You’ll not only be watching wildlife, but helping to study it, on these trips with Earthwatch Expeditions. Since 1971, the company has brought curious, passionate nature lovers into the field as participant researchers, working alongside scientists studying and protecting wildlife and habitats around the world. On an Earthwatch Expedition, you might find yourself tracking turtles, counting dolphins, spotting sloths, monitoring sharks, recording owls, observing orcas and much more.
Earthwatch offers expeditions as close as Maine and Arizona, and as far as Africa and the Amazon.

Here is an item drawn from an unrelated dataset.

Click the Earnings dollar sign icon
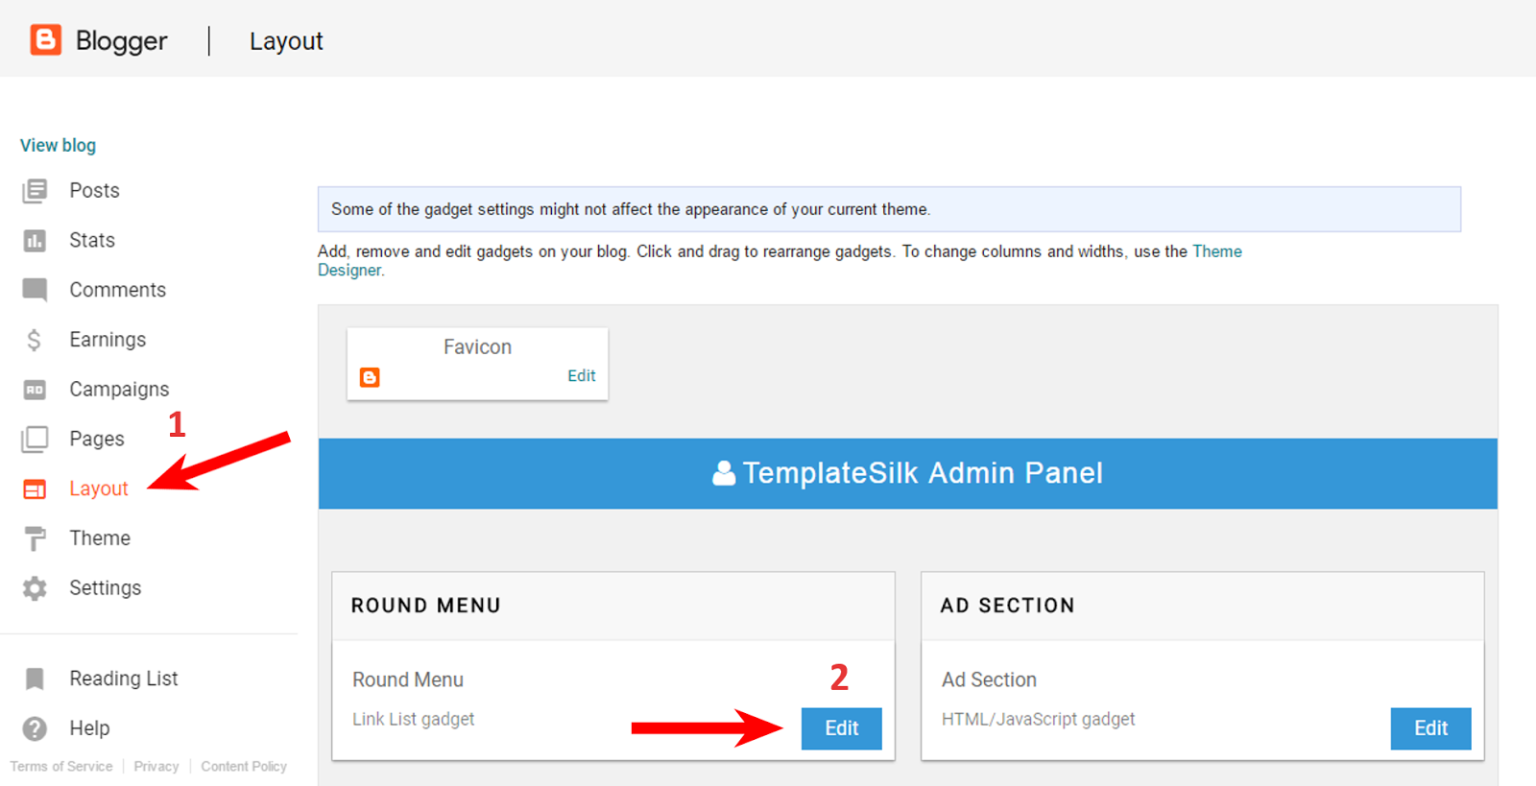Screen dimensions: 1536x786 point(35,340)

Group size is small, led by world-class scientists. The experience and access do not come cheap.
Among their offerings:
- At the edge of Hudson Bay, polar bears roam near Churchill, Canada, where the tundra, boreal forest and ocean meet—and where global warming is rapidly reshaping Arctic ecosystems. Rising air and sea temperatures are thawing permafrost, shifting wetlands and pushing trees into once-open ground, changing how wild animals—including polar bears—move and feed across the region. Join scientists on land and water to track these transformations. Survey the tundra landscape by Polar Rover and helicopter while being on the lookout for polar bears, ride behind a dog team, learn about northern cultures, and discover why the impacts of a changing Arctic climate matter far beyond Churchill. Trips are 8 days, offered in August and September, and start at about $8,000.
- In Arizona’s Chiricahua National Monument, nights reveal a rare window into the lives of owls few people ever encounter. Join researchers in listening for calls, searching for nest cavities and helping to band and release owls as part of a long-term effort to understand health and the health of their forest environment. You’ll learn to read the forest for clues about the owls and their behavior, helping scientists track where owls live and raise young, and what their presence reveals about changing forest conditions. Along with conducting fieldwork, you’ll explore the secluded peaks, canyons and sculpted formations that have earned the Chiricahuas the nickname “Wonderland of Rocks.” This expedition takes place in one of North America’s most biologically diverse environments, where four major ecosystems and five biomes converge. The 7-day trips are offered April through June and start at about $6,000.
- Kenya’s Enarau Conservancy spans more than 3,000 acres on the northern edge of the Greater Maasai Mara ecosystem, a vast wildlife refuge of grasslands and wetlands that attract elephant, giraffe, zebra, antelope and the predators that follow, including lion and cheetah. But decades of farming and overgrazing have stripped the soil and fragmented habitat. On this native habitat restoration project, you’ll help monitor these species’ return. Work alongside scientists and Maasai landowners to track wildlife and collect field data to document how degraded ecosystems bounce back. Trips are 9 days, offered January and February as well as July through November, and start at about $10,000.